Pilot training extensions from the FAA don’t necessarily mean certificate expiration forgiveness from the insurance company
As COVID-19 continues to spread through the United States causing business to close, and people stay away from each other, the FAA has provided much needed relief from all kinds of time-critical deadlines. These include pilot certification, proficiency requirements, and knowledge test expirations – basically anything related to pilot training with an expiring eligibility, including medical certificates.
Pilots everywhere are breathing a sigh of relief because very few professionals are willing to risk contracting COVID-19 just to keep a pilot current, and for good reason. It’s almost impossible to find an AME or a training facility that is open and able to provide pilots with their required currency. So the FAA says to keep flying (if you’re essential) and they will look the other way until the threat passes.
But there’s another industry that may not be so willing to let things slide when a certificate expires.

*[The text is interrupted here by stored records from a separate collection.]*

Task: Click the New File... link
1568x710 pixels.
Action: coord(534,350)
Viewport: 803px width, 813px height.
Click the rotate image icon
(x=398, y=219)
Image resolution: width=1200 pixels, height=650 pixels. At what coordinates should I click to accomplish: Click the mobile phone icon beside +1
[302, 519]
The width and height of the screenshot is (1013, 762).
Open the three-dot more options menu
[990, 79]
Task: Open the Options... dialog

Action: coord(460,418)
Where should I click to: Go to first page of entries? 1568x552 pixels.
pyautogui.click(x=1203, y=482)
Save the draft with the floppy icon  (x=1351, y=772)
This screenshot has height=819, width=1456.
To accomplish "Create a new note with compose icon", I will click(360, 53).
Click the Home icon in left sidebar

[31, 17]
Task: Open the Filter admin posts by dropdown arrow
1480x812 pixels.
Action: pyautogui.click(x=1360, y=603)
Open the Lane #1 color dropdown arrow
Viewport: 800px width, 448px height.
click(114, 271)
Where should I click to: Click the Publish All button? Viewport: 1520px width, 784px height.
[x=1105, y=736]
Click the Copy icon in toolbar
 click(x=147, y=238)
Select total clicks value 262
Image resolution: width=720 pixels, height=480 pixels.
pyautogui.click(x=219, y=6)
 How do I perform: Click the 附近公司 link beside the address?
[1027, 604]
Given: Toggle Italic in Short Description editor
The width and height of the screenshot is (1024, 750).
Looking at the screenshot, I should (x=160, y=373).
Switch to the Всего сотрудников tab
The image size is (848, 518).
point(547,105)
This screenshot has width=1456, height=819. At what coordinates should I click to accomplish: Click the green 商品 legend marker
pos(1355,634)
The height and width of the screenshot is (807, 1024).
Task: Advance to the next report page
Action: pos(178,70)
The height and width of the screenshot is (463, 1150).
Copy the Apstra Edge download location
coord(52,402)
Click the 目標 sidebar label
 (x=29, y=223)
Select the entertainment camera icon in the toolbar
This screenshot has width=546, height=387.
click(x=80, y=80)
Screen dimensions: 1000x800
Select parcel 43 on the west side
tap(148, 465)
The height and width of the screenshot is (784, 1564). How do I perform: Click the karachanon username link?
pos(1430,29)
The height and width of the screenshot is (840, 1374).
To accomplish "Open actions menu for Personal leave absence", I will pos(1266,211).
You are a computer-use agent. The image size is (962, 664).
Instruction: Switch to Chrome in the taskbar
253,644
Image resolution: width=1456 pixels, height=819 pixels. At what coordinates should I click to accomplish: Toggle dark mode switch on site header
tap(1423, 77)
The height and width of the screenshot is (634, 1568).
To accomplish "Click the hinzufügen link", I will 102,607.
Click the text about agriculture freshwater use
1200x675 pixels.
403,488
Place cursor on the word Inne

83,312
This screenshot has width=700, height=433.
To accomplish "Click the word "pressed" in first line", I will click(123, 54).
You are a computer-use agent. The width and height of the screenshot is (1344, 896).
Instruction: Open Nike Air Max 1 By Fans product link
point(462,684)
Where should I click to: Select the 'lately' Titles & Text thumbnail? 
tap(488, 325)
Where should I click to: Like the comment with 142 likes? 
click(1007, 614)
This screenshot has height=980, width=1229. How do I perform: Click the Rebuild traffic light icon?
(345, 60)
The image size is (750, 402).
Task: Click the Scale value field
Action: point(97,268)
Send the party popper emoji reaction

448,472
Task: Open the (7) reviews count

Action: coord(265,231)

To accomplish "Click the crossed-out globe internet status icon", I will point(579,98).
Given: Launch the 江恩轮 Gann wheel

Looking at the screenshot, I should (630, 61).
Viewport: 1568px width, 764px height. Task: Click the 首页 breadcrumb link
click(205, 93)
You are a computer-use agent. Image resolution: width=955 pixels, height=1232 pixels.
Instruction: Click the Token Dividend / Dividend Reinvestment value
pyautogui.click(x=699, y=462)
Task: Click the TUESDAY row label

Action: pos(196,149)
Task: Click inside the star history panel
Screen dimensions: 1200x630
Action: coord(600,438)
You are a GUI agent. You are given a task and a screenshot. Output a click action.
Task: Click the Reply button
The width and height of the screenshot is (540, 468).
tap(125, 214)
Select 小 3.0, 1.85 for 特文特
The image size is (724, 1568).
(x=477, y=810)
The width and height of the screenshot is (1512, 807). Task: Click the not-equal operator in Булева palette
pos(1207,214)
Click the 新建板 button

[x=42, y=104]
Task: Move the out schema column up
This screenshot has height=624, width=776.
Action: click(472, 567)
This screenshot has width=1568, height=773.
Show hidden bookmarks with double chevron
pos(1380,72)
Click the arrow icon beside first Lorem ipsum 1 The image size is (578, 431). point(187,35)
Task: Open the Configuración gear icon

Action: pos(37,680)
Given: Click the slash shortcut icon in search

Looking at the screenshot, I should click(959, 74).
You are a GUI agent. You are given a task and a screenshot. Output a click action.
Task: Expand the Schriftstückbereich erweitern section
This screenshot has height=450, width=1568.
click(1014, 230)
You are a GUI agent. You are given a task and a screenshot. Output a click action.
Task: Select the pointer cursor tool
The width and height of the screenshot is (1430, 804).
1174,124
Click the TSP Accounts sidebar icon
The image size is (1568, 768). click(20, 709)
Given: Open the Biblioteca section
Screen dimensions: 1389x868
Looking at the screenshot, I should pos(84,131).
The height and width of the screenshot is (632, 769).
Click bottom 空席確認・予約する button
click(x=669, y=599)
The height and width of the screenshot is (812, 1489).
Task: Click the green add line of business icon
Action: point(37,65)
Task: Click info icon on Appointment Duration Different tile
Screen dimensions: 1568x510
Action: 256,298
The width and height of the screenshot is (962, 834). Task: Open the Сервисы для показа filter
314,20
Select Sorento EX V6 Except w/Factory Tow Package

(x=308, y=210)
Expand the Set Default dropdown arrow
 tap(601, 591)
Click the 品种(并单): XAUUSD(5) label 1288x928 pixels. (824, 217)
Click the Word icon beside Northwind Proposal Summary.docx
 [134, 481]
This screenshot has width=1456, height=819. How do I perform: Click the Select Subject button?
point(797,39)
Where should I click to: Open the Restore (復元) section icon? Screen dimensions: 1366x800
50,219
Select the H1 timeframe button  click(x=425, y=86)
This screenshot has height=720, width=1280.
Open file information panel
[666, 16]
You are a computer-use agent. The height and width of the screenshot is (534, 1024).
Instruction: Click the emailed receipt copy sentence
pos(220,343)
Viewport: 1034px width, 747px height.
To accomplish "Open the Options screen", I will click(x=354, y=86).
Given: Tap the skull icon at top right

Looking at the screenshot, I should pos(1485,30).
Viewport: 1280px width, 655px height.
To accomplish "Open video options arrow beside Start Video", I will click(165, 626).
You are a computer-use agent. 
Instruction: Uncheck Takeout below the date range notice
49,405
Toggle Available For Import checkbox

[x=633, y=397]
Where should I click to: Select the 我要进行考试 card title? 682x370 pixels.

In fact, it is highly recommended that you contact the company that insures your aircraft before you fly with any kind of certificate that has expired, even if you have the blessing of the FAA.
Insurance companies have been tightening their reigns recently and it doesn’t look like they’re going to loosen their grip anytime soon. According to statistics, there has been an uptick in business aviation accidents and it just so happens to coincide with the very public pilot shortage. Companies have been trying to use pilots with less than ideal flight experience and the insurance companies are not having it.
The word on the street is that they are also not allowing pilots to fly when currency expires (medical or pilot training), so before you jump in your jet and fire up the engines, check with all the “powers that be” about your coverage if the unthinkable happens. Your boss will be glad you did.